Ксенопол ничего не понимал.
— Вы имеете в виду… долину? — спросил он, спасая положение. — Лоно природы, так сказать? — уточнил он — в его тоне была мольба: ну скажи — лоно природы, лоно природы!
Но француз уже замахнулся так определенно, что удар, казалось, был неотвратим.
— Нет,
— Обыкновенное село? — переспросил Ксенопол, но, сохраняя самообладание, был последователен в языке — он говорил по-французски.
— Да, обыкновенное… — сказал Галуа.
Чем больше было смятение Ксенопола, тем меньше он понимал: предпочесть старинной хоромине простую деревню, да есть ли в этом смысл? Но смысл, по-видимому, был. Иначе «Да, обыкновенное» не прозвучало бы у более чем расчетливого Галуа столь категорически. Корреспондентский кортеж развернулся и медленно спустился в долину, на дне которой лежало село. Но село казалось пустым — все оно ушло в поле: делили землю, и, странное дело, корреспонденты не огорчились. Наоборот, их объяло воодушевление — именно это им сейчас и надо было.

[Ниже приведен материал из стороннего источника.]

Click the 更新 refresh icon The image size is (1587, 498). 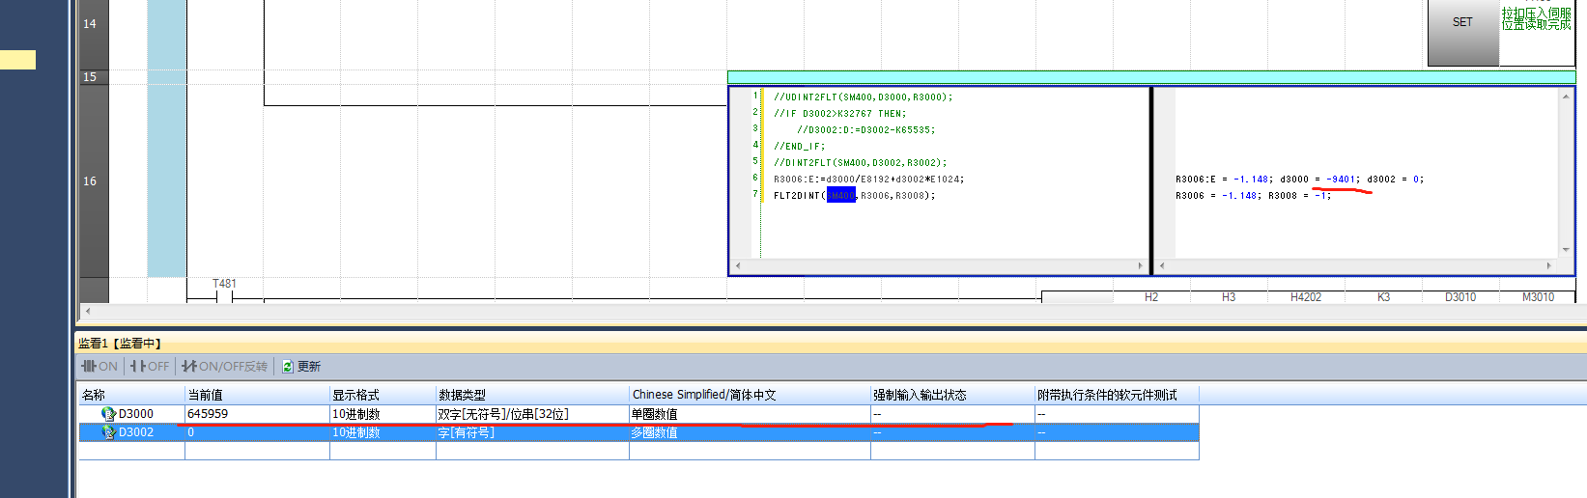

Поле выглядело безлюдным. Только в двух-трех местах крестьяне, вооруженные примитивными «саженями», сбитыми из трех реек, мерили землю. Нисколько не заботясь, как они объяснятся с сельчанами, корреспонденты рассыпались по полю. Между тем Ксенопол не сдвинулся с места — черный зонтик, взвитый над головой, отметил его пребывание точно. Но дождь усилился и сшиб зонтик почтенного чиновника — черный круг зонта сдвинулся набекрень, дождь беспрепятственно поливал сейчас Ксенопола. Его фетровая шляпа, только что светло-серая, напиталась влагой и стала едва ли не черной, его короткое деми выперло на спине горбом, его полуботинки, выстроченные по ранту светлой ниткой… Да что там говорить о полуботинках? Думал ли домнулуй Ксенопол, отправляясь в вояж с иностранцами, что ему вот так придется стоять посреди весеннего поля, взвив над головой спасительный зонтик?
Они вернулись в гостиницу часам к пяти, голодные и озябшие.
— Цуйка, пофтиц… — посоветовал румынский дипломат не без знания дела — мигом на столах появилась огневая цуйка, много цуйки. Выпили в полную меру хозяйской щедрости и захмелели заметно. Одни в точном соответствии с правилами, которые известны одному богу, стали вдруг необыкновенно веселы, другие — в такой же мере грустны.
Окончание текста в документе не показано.